> **Verilen metin**:

------------------------------------------------------------

Geçtiğimiz günlerde Ramazan Bayramını idrak ettik. Bir bayrama daha tekrar nail olmanın mutluluğuyla, bir de geçmiş bayramlara olan özlemin bir kat daha artmasıyla bu yazımda bayramlar üzerine bir şeyler karalamak istedim.
Hicretin ikinci yılından itibaren farz olan ramazan orucunun finalinde üç gün olarak ramazan bayramı kutlanmaya başlanmıştır.
Dini nitelikli Ramazan ve Kurban olmak üzere iki bayramımız bulunmaktadır.
Bu iki bayram dışında Cuma günlerinin de Müslümanlar için haftalık bir bayram olduğunu belirtmekte fayda vardır.
Nedir Bayram?
Bayram, toplanma günüdür…
Korunma ve koruma duygularının artmasıdır…
Hasta, yaşlı ve kabir ziyaretleri ile sevinç ve kederin paylaşılmasıdır Bayram…
Bayram insanlarla halelleşmek, kucaklaşmaktır…
Bütün bunların yanı sıra asıl bayram, Allah’ın rahmetine nail olmaktır…
Dinimizde olduğu gibi kültürümüzde ve yaşantımızda da ayrı bir yeri ve önemi olan bayramlar, diğer günlerden farklı kılınarak kutlanmaktadır.
Bu günler, sevginin hoşgörünün tavan yaptığı günlerdir. Küskünlerin barıştığı, uzakların yakınlaştığı günlerdir.
Geçmişten süregelen fakat her geçen gün biraz daha özünü kaybeden yöresel bayram geleneğimizi de unutmamak gerek…
İnsanlar arasında genel bir tutum olan ve herkesin katılarak söylediği “Nerde o eski Bayramlar” sözünden de yola çıkarak, her bir önceki bayramın sonradan arandığı aşikardır. Aslında pek de haksız sayılmazlar…
Küçükken köyümde geçirdiğim bayramlar aklıma geliyor…
Konu-komşu, yaşlı-genç herkes günler öncesinden büyük heyecanla bayram hazırlığı yapardı.

------------------------------------------------------------

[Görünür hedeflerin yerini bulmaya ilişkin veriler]
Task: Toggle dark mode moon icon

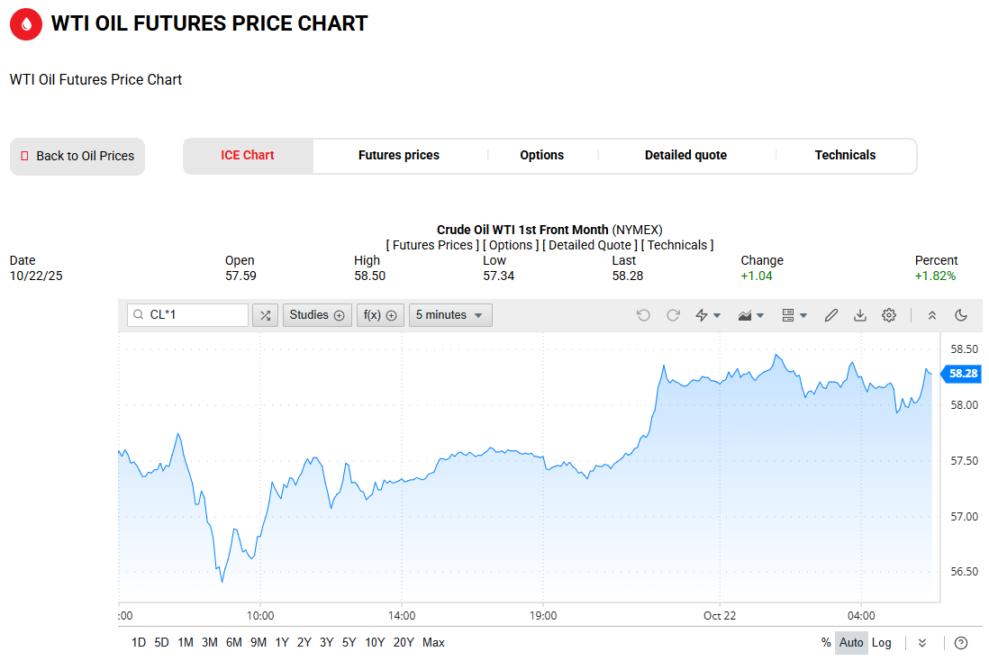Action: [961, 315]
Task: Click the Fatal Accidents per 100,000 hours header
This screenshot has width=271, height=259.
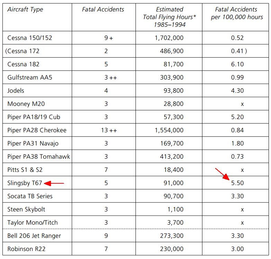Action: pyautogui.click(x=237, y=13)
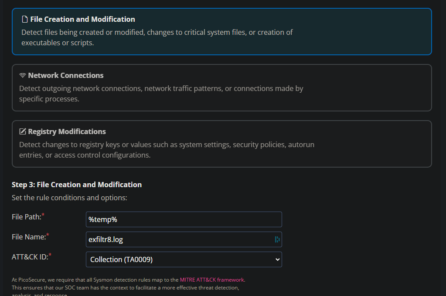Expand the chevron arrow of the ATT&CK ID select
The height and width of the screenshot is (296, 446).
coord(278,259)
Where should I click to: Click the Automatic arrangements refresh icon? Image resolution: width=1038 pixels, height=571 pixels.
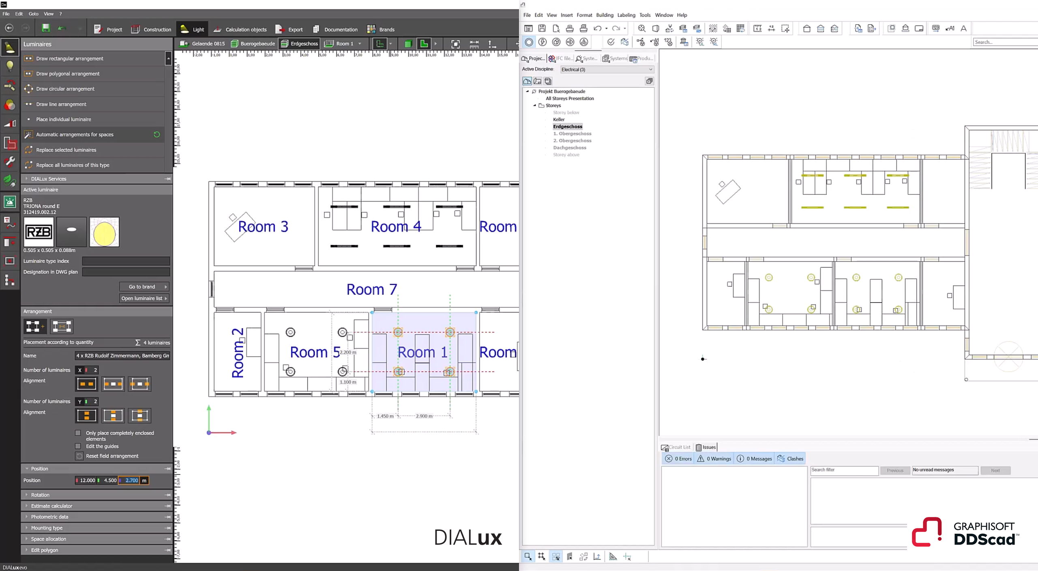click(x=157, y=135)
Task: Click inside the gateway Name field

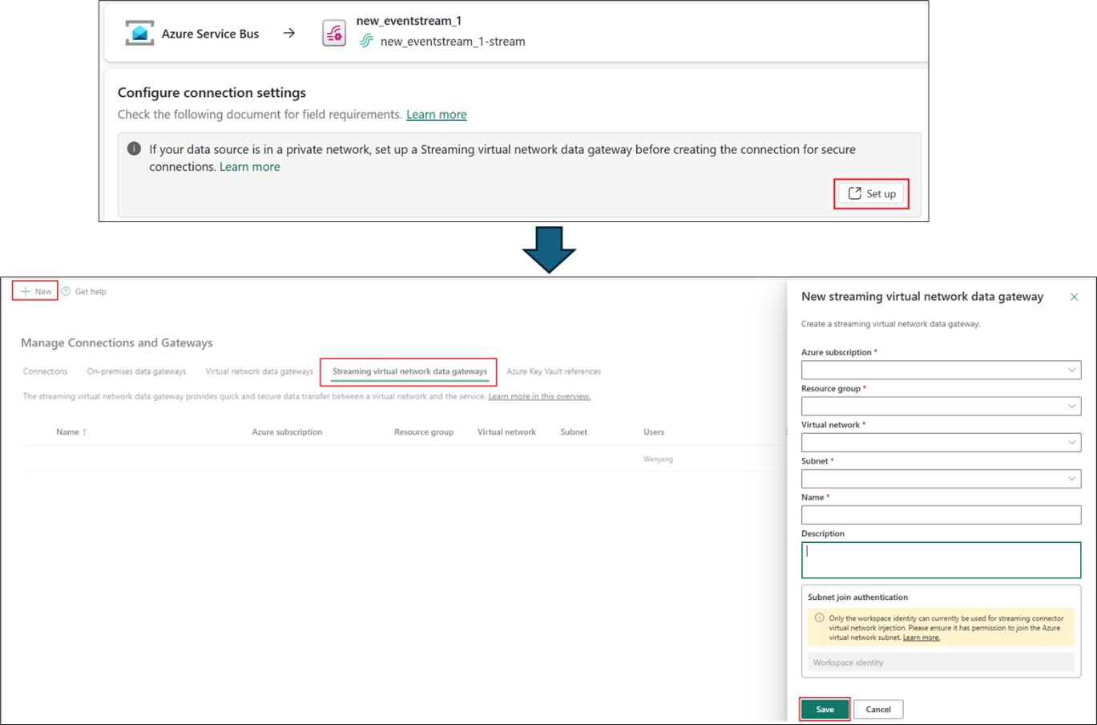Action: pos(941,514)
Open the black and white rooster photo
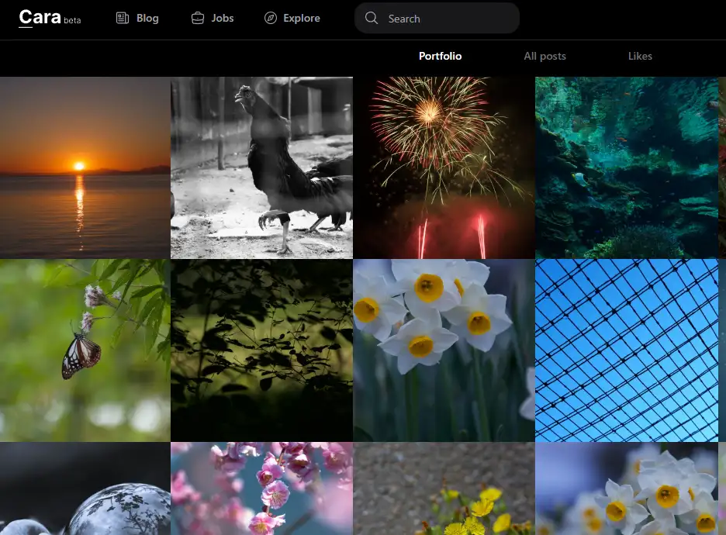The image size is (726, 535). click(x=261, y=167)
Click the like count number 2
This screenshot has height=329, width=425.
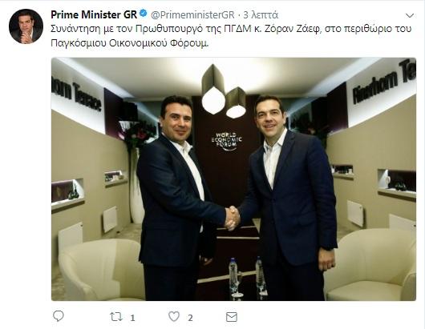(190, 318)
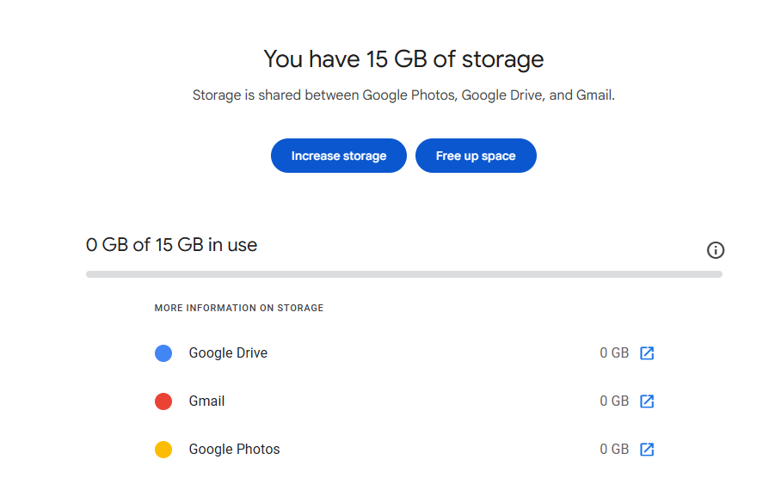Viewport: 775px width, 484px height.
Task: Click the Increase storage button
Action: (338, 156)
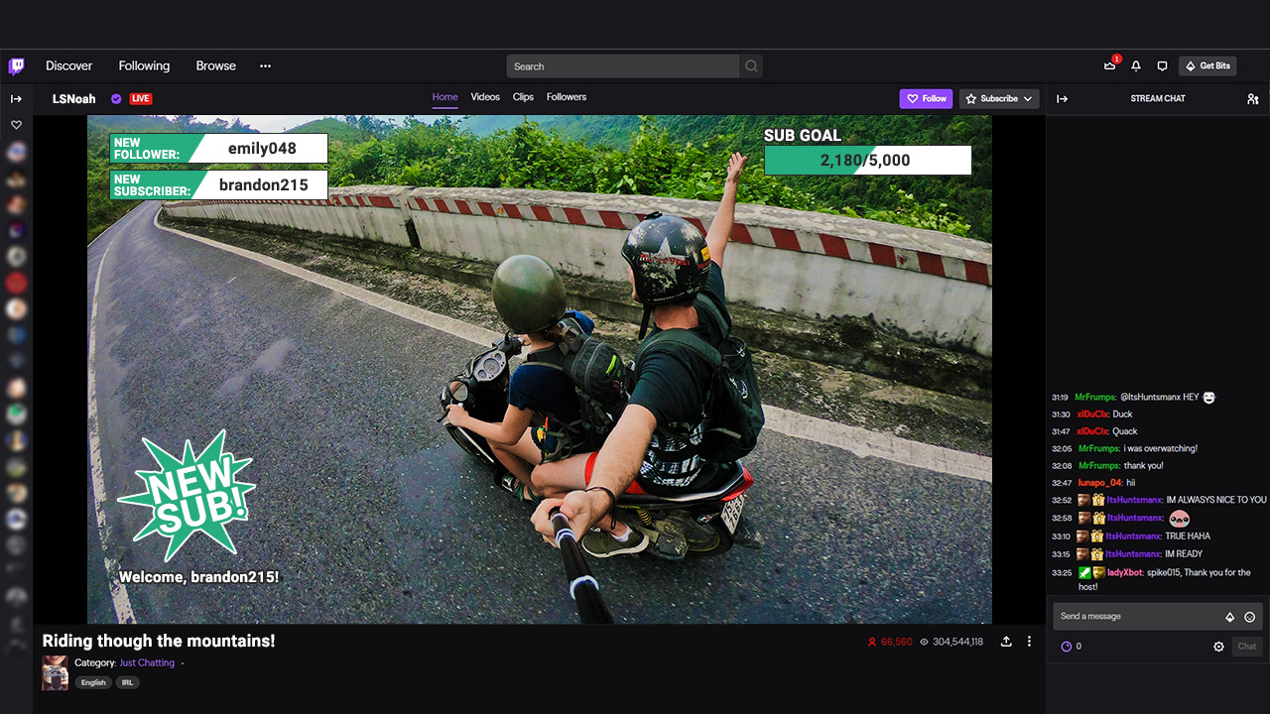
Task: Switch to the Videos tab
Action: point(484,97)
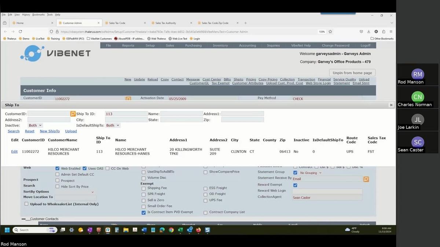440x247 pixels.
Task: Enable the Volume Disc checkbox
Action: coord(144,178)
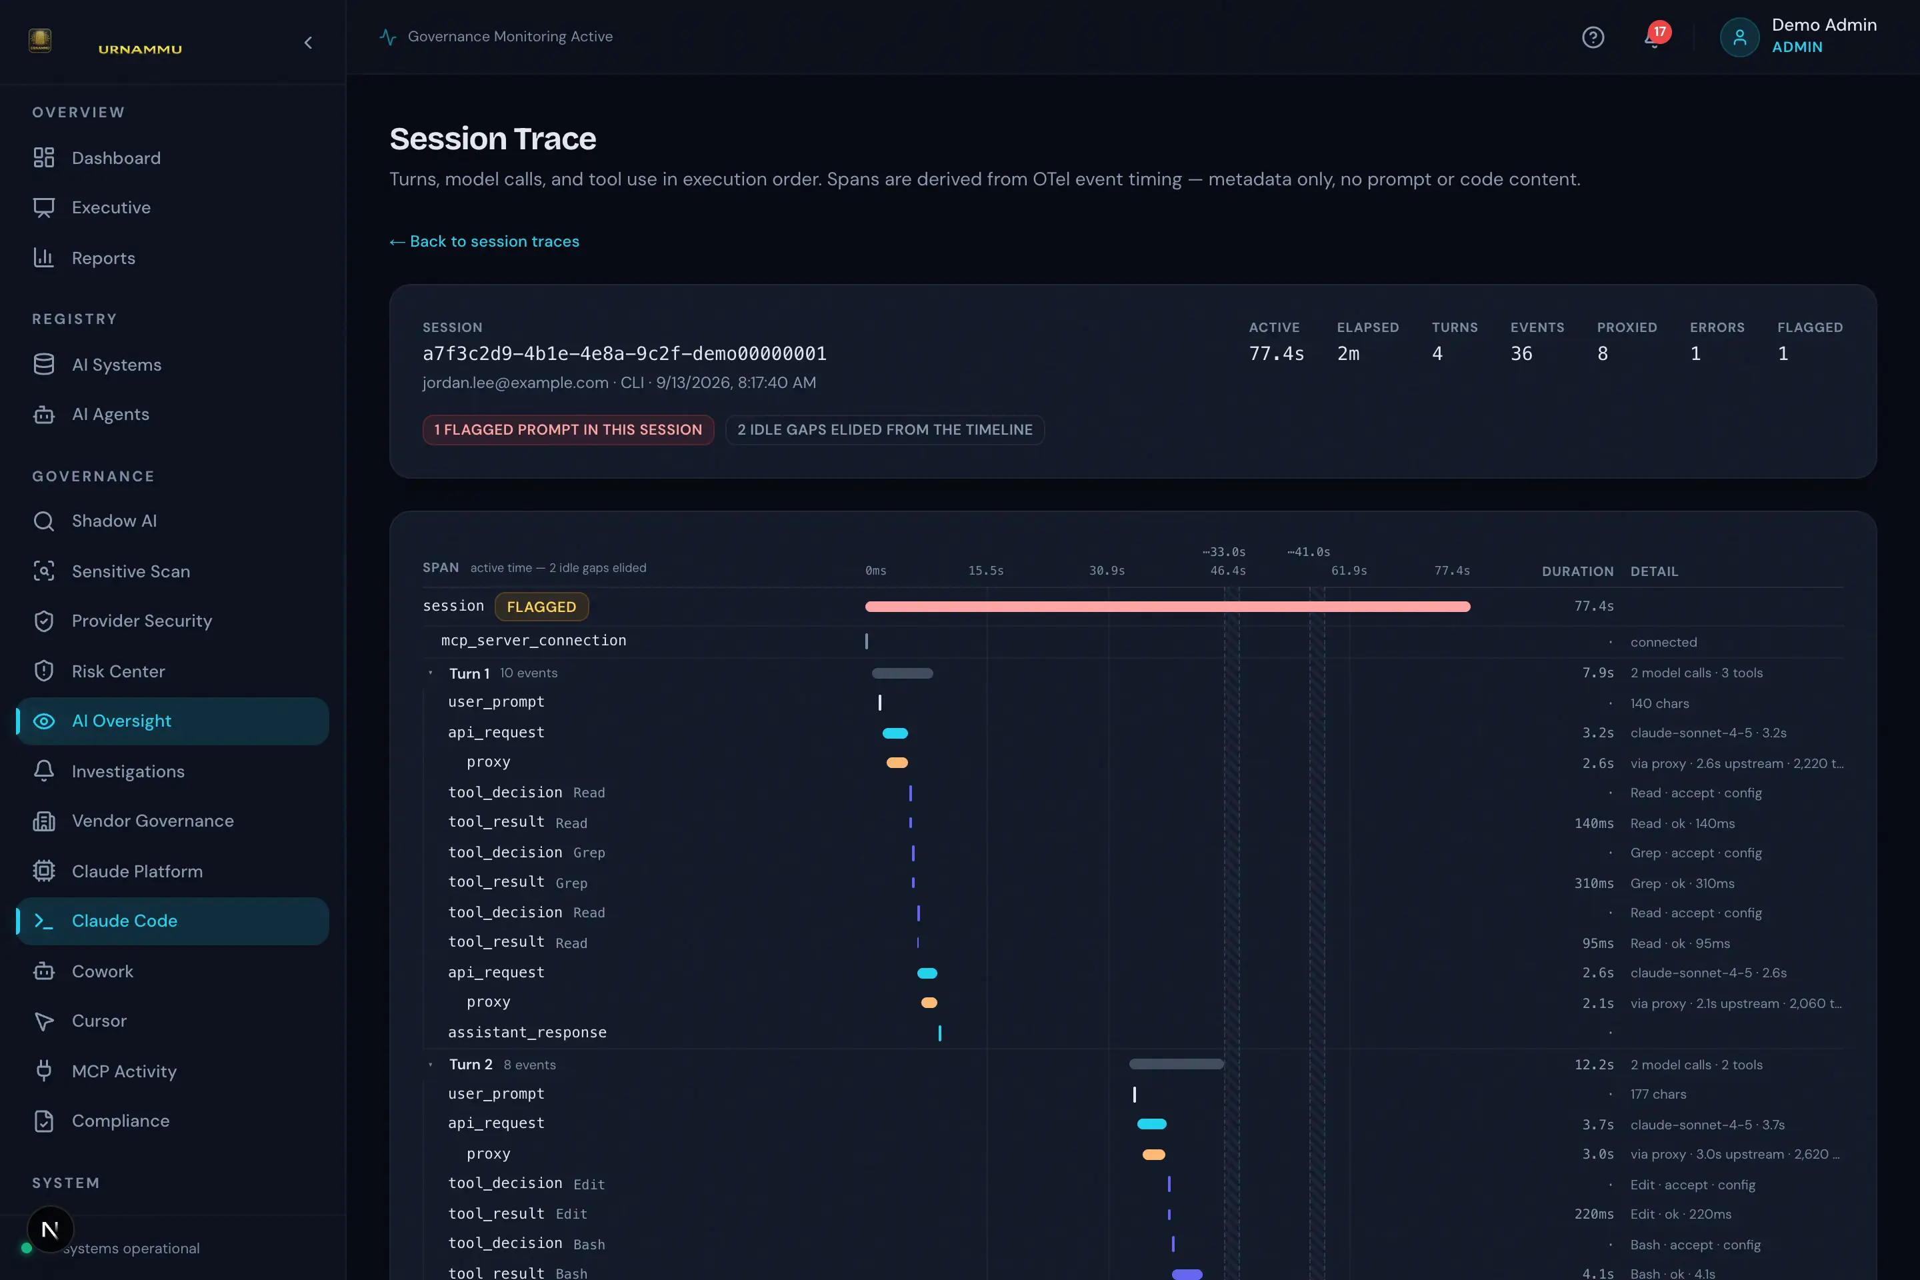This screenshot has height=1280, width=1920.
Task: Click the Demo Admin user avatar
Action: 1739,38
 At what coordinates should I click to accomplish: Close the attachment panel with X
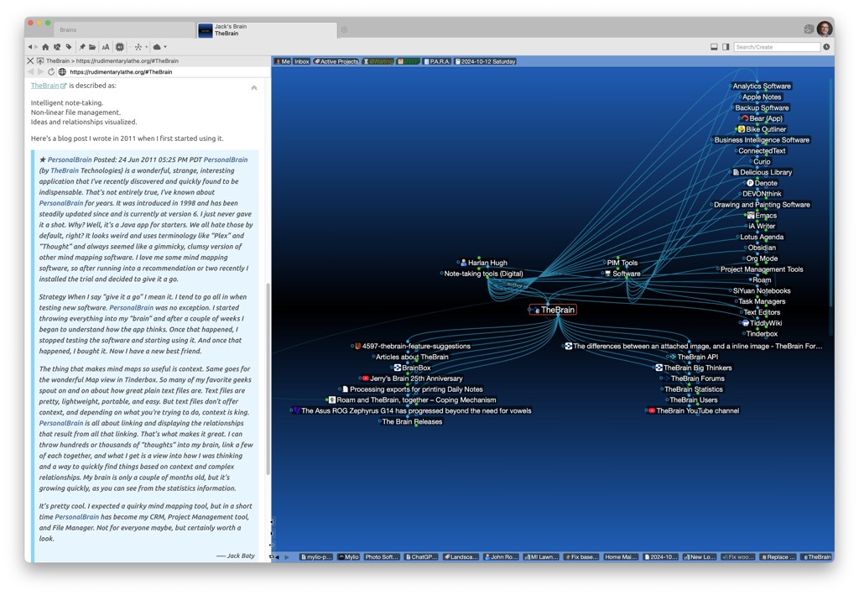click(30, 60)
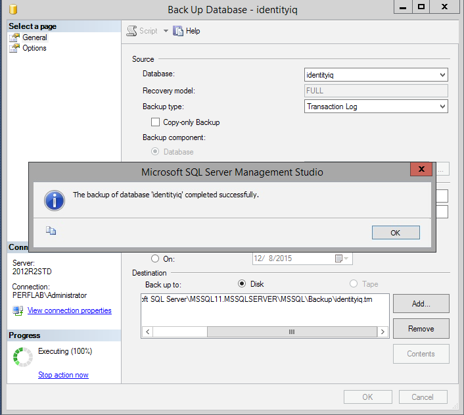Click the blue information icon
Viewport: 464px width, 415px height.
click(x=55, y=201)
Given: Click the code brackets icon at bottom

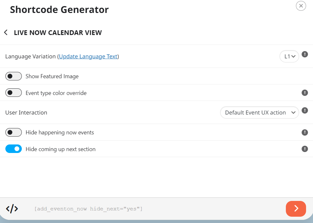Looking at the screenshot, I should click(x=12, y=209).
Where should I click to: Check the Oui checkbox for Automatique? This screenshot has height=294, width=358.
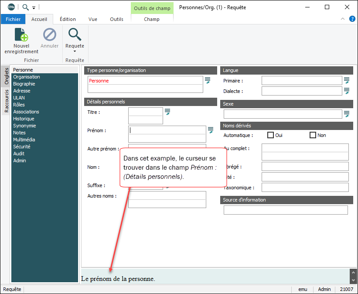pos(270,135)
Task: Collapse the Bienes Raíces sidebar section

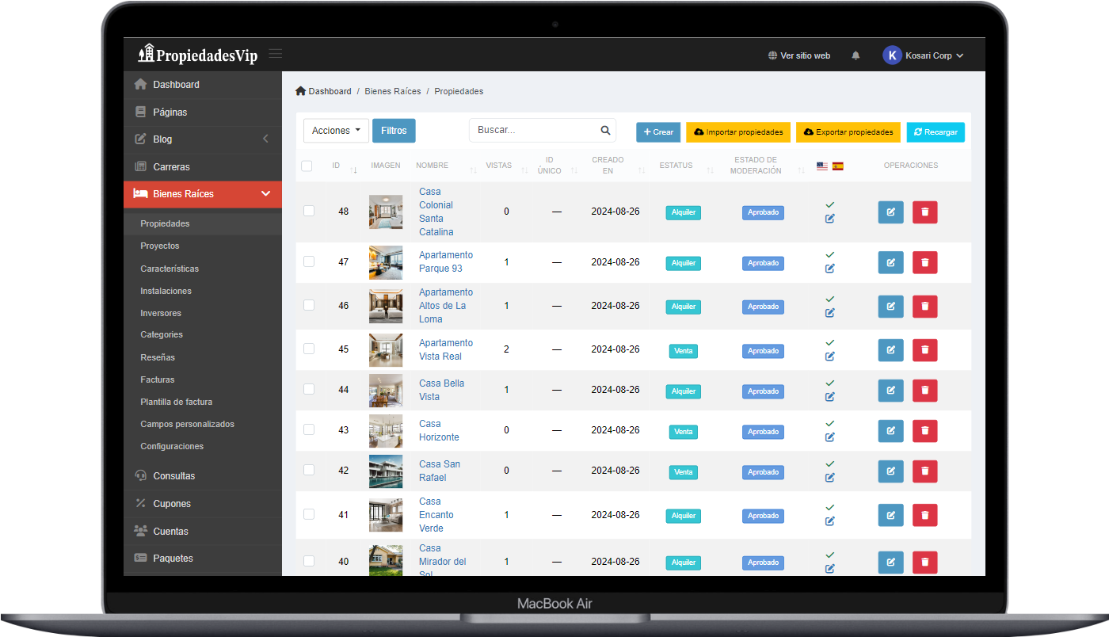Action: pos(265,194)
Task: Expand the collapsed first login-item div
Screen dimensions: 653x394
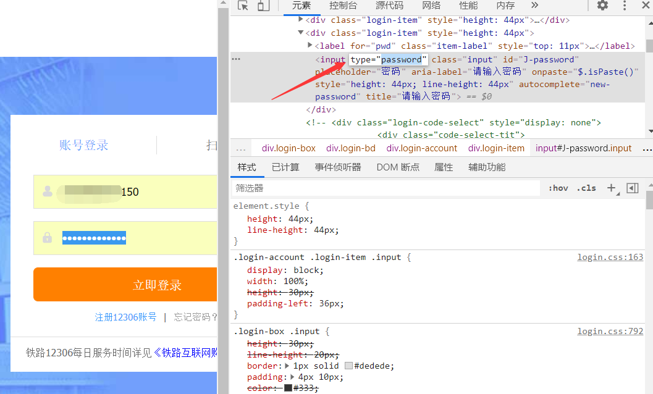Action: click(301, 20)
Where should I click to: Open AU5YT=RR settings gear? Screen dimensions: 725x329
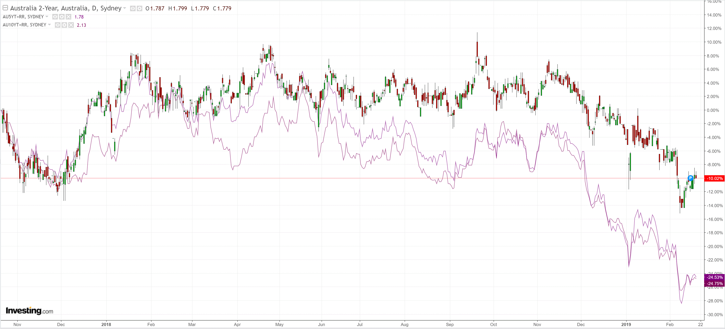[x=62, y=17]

------------------------------------------------------------

> **Görev**:
Bayramlar üzerine yazıyı, son cümlesinden sonra aynı üslupla sürdürün.

> **Alıştırma yanıtı**:
Arefe gününde büyüklerimizle birlikte bütün sokak sakinleri otantik görünümlü dar sokaklarımızı, yollarımızı taşını toprağını toplayarak, çileyip süpürürdük. Yardımlaşarak ortak çalışma duygumuz bile bayram gibiydi… Deyim yerindeyse sokaklar çiçek gibi oluyordu… Tabii ki böyle bir heyecanın final günü çok önemliydi bizim için…
Yeni bir elbise alındığı zaman, beş-altı ay bile olsa onu giymezdik ki bayramda giyelim diye. Yokluklar içinde de olsa bayram için giymeyip de ayırdığımız bir elbisemiz vardı muhakkak… Çünkü bayram günleri diğer günlerden çok farklıydı ve farklı olmalıydı. Hatta bayram arefesinde özellikle çocukların ellerine kına yakılması da ayrı bir güzellikti.
Artık, bütün hazırlıklar tamamlanmış, bir yılı daha geride bırakmanın yorgunluğu, bir vuslatın mutluluğu, kaybettiklerinin yoksunluğu ile bir sonraki yılın müjdecisi bayramdan nasibini bekleyen yüreği zengin yurdum insanı bir bayrama daha kavuşuyordu.
Bayram namazının kılınmasıyla bayram başlamış oluyordu. Bayburt’ta özellikle köylerde bayram namazından sonra odalar, konaklar açılır, evlerden yemekler getirilir ve topluca bayram ziyafeti çekilir, yemek sonrası çaylar içilir ve bayramlaşma süreci başlardı artık.
Büyük şehirlerde ve kentlerde bayram namazı sonrası camii önünde olan bayramlaşma ne yazık ki köylerimize de taşınmış durumda. Oysa bu gelenek şehirler için iyi bir gelenek olsa da köyler ve küçük yerleşimler için aynısı söylenemez. Köylere taşınan bu gelenek insanlar arasındaki bağı koparıyor. Cami önlerinde sıraya girilerek alelusul yapılan bayramlaşma sonrasında artık burada görülen insanların hiçbiri evinde ziyaret edilmiyor… Sadece çok yakın akrabalar ziyaret ediliyor. Oysa cami önlerinde görüşme yapılmadığı zamanlar hemen hemen bütün ev ve konaklar ziyaret ediliyor, hasbi halde bulunuluyor ve dualar alınıyordu. Daha sıcak ortamlar, daha birincil ilişkiler oluyordu.
Bugün birçok şeyden muaf olduk, gönül almasını unutur hale geldik.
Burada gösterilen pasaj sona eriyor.